Patient: 12-year-old girl
Presentation: Referred with progressive right thoracic scoliosis, initially observed with 25° curve 18 months ago, now 50° on follow-up X-rays
Relevant history: No back pain, no neurological symptoms, no history of trauma or infection, premenarchal, healthy otherwise, family history of scoliosis (aunt had spinal fusion)
Examination findings:
Visible right thoracic rib prominence on forward bend (Adams test positive)

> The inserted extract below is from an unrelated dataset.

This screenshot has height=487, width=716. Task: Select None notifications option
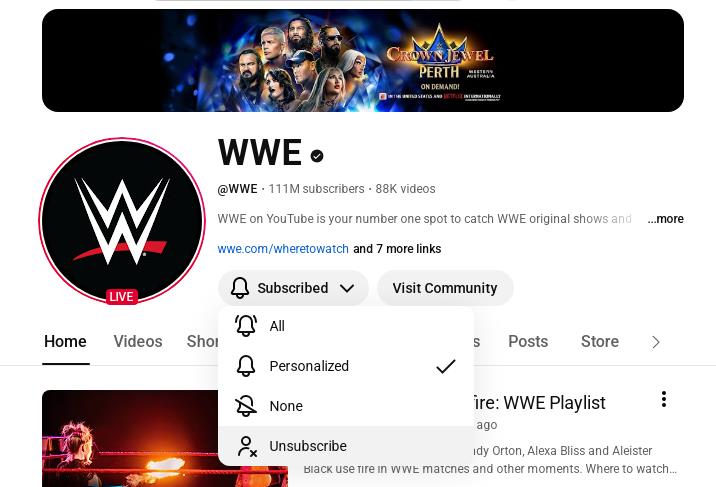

Risser sign guides prognosis - Risser 0-1 has significant growth and progression risk
Lenke classification guides surgery - determines which curves to fuse
MRI is mandatory preoperatively - exclude intraspinal pathology
Neuromonitoring is mandatory - SSEP and MEP monitoring
LIV selection is critical - wrong choice leads to adding-on or imbalance
Balance over correction - a balanced spine is more important than maximal correction
Common Examiner Follow-ups
Q: "Why not brace this patient?"
Bracing indications:
Risser 0-2 with significant growth remaining
Curve 25-45°
Skeletally immature
This patient has a 50° curve - bracing will NOT reduce the curve, only potentially slow progression. With a curve this size, surgery is indicated. Bracing is for curves 25-45° in growing children to prevent progression to surgical threshold.

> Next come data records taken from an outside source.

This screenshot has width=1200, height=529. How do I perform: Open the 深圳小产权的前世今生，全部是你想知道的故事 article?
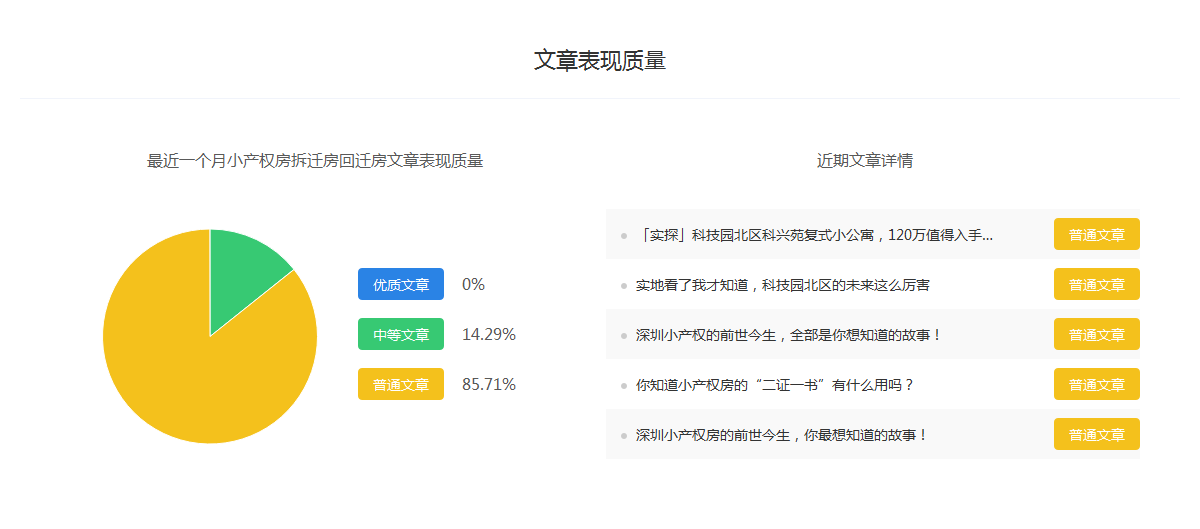click(789, 335)
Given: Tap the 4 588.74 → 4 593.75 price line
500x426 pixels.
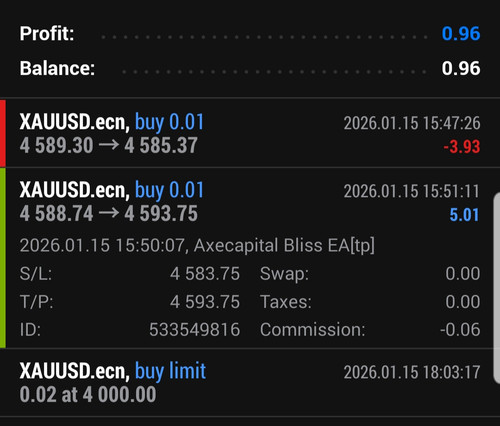Looking at the screenshot, I should (109, 213).
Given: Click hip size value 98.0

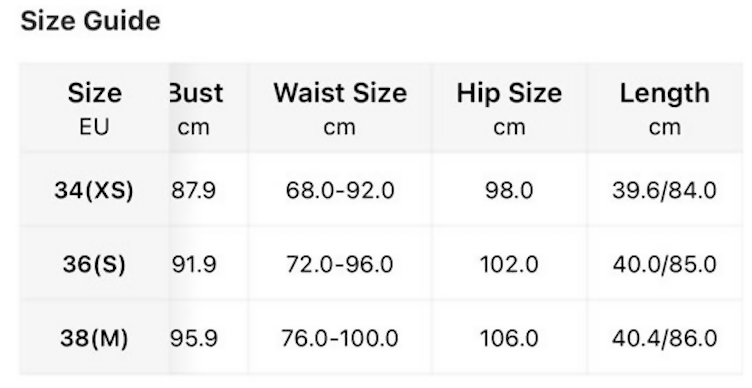Looking at the screenshot, I should [x=509, y=190].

Q: "What is the natural history of untreated AIS?"
Curve at Maturity
Natural History
<30°
Unlikely to progress in adulthood
30-50°
May progress 0.5-1° per year
>50°
Will progress 1-2° per year
>70° thoracic
Pulmonary function affected
Untreated 50° curves will progress throughout life, potentially causing:
Cosmetic deterioration
Chronic back pain
Reduced pulmonary function (if thoracic curve increases)
Reduced quality of life
Q: "What about anterior surgery?"
Anterior spinal fusion (ASF) for AIS:
Historically used for thoracolumbar/lumbar curves
Advantages: Fewer levels fused, better correction in coronal plane
Modern Practice: Posterior-only surgery with pedicle screws achieves excellent correction for almost all curve types. Anterior surgery is rarely needed now with modern instrumentation.
Q: "How do you decide the lowest instrumented vertebra?"
LIV Selection Criteria:
Stable vertebra - touched by CSVL
Neutral vertebra - no rotation
Horizontal on bending films - disc below should open symmetrically
For Lenke 1C curves, the LIV is typically L1-L3 depending on flexibility. Ending too proximally risks adding-on (curve progression below fusion). Ending too distally sacrifices lumbar motion unnecessarily.